▶ _QUOTED PASSAGE_:
-- begin --
# Local Haunts



## Zombie-F (Apr 12, 2004)

Are there any yard displays, or amateur Haunted houses in your area that are run in October? If so, what do you think of it?

To the best of my knowledge, the only other yard haunt near me is about 30 mins away in the town of Carver, MA. There's some other yard displays near me, but none to the level that I'd actually call a "haunt".

What about you guys?


----------



## dougspaulding (May 22, 2004)

None here. Down here in Palm Beach, they don't do haunted houses - they do Palm trees and beaches, rich New Yorkers in pastels (and Bentleys).

Aren't you the lucky one for living in beautiful, hauntful New England. A place of character, atmosphere, and Revolutionary War era graveyards. 

Tell us, a little closer to Autumn, of some of your recommendations so that those of us who might will come north to be frightened good and proper.


----------



## Zombie-F (Apr 12, 2004)

There is (or at least was, as of 2002) a Haunt in West Palm Beach called "A Haunting Experience" (website). There's also a handful of home haunts down in Florida, though, I'll have to review my Halloween-L video to remember exactly where in the state they are.

I suggest having a look at http://www.hauntfinder.com to help find a haunt near you.


----------



## dougspaulding (May 22, 2004)

I know about the Tull project; no, I was thinking of real haunts (even though the fake ones are pretty good, too).

Actually, we do have a few around here: The Henry Flagler Museum, The Lake Worth Playhouse, and (of all things) the Burger King!


----------



## Zombie-F (Apr 12, 2004)

Ah. Gotcha. Yeah, for real Haunts, we kinda got you beat. Lizzie Borden, Salem, The Lady in Black... we got some of the best up this way.
-- end --
▶ _DATA SECTION_:
-- begin --
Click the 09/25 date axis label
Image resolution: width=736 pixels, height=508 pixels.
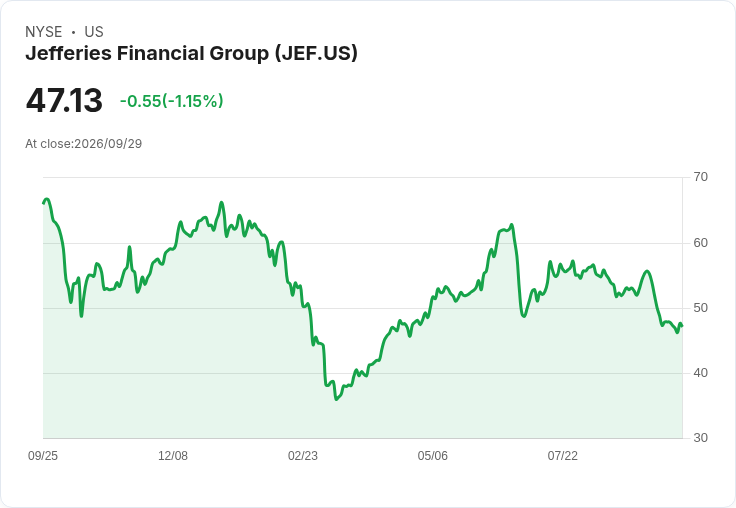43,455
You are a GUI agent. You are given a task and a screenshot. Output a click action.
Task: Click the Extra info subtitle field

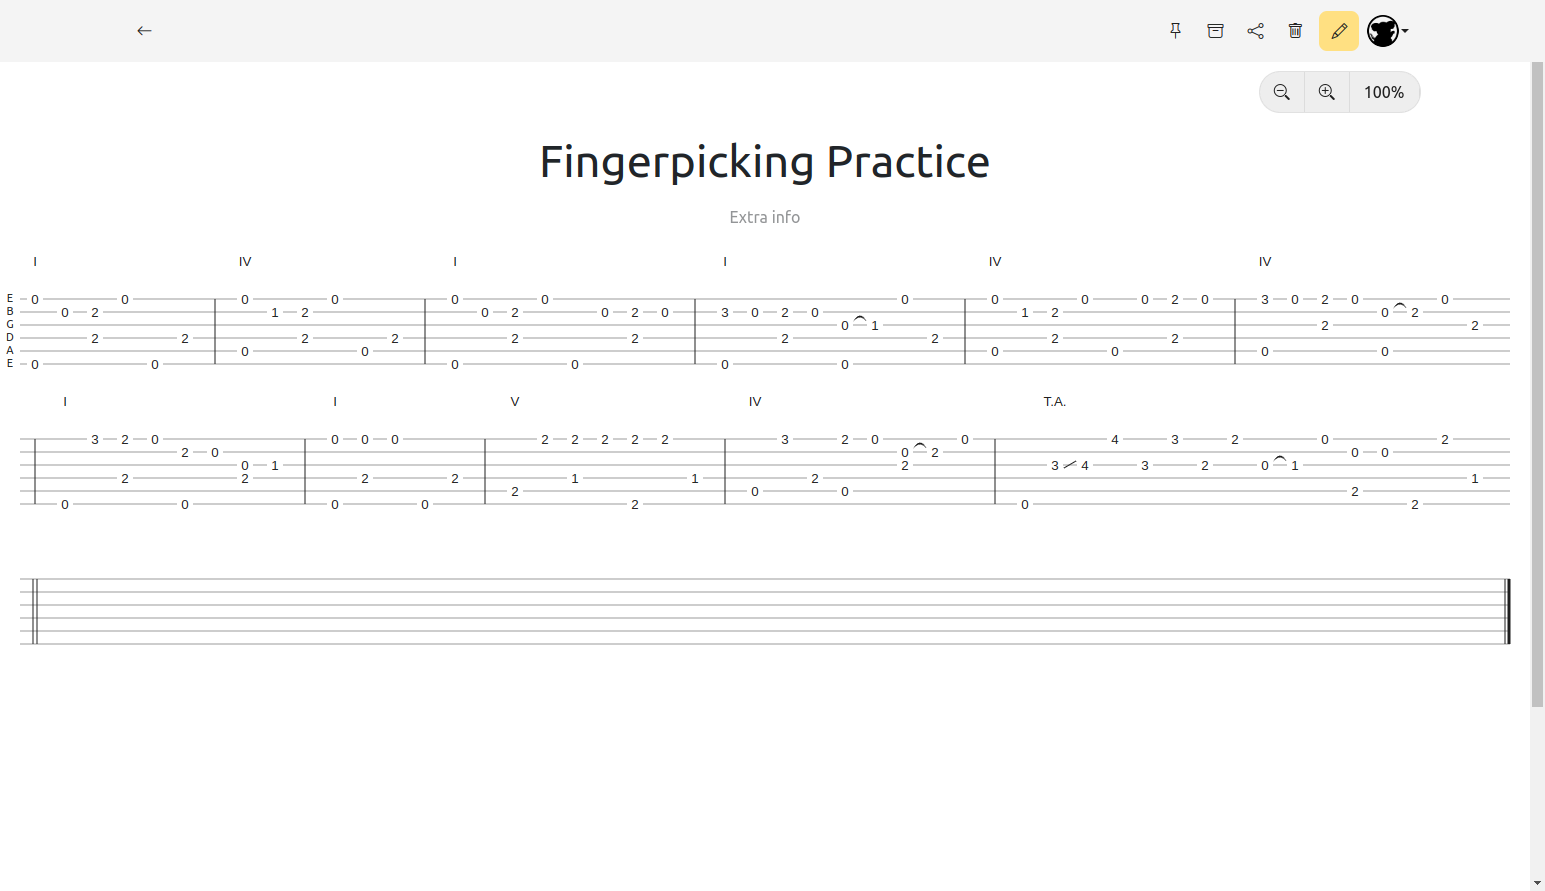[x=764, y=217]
-- end --
▶ _EXERCISES_:
- A) In the forum thread on local haunts, why does Zombie-F count the one in Carver, MA as the only other yard haunt near him? Answer in one to three sentences.
- B) Answer these questions from the forum thread on local haunts, one per line:
(i) About how far from Zombie-F is the yard haunt in Carver, MA?
(ii) What website does Zombie-F suggest for finding a haunt nearby?
(iii) Which three places does dougspaulding name as real haunts in his area?
- C) Print the forum thread on local haunts word for word, from "I suggest having" to "pretty good, too).".

▶ _PER-TASK OUTPUTS_:
- A) He says there are other yard displays near him, but none reach the level he would actually call a "haunt." That leaves the one in Carver, MA, about 30 minutes away, as the only other yard haunt he knows of.

- B)
(i) About 30 minutes.
(ii) http://www.hauntfinder.com
(iii) The Henry Flagler Museum, the Lake Worth Playhouse, and the Burger King.

- C)
I suggest having a look at http://www.hauntfinder.com to help find a haunt near you.


----------



## dougspaulding (May 22, 2004)

I know about the Tull project; no, I was thinking of real haunts (even though the fake ones are pretty good, too).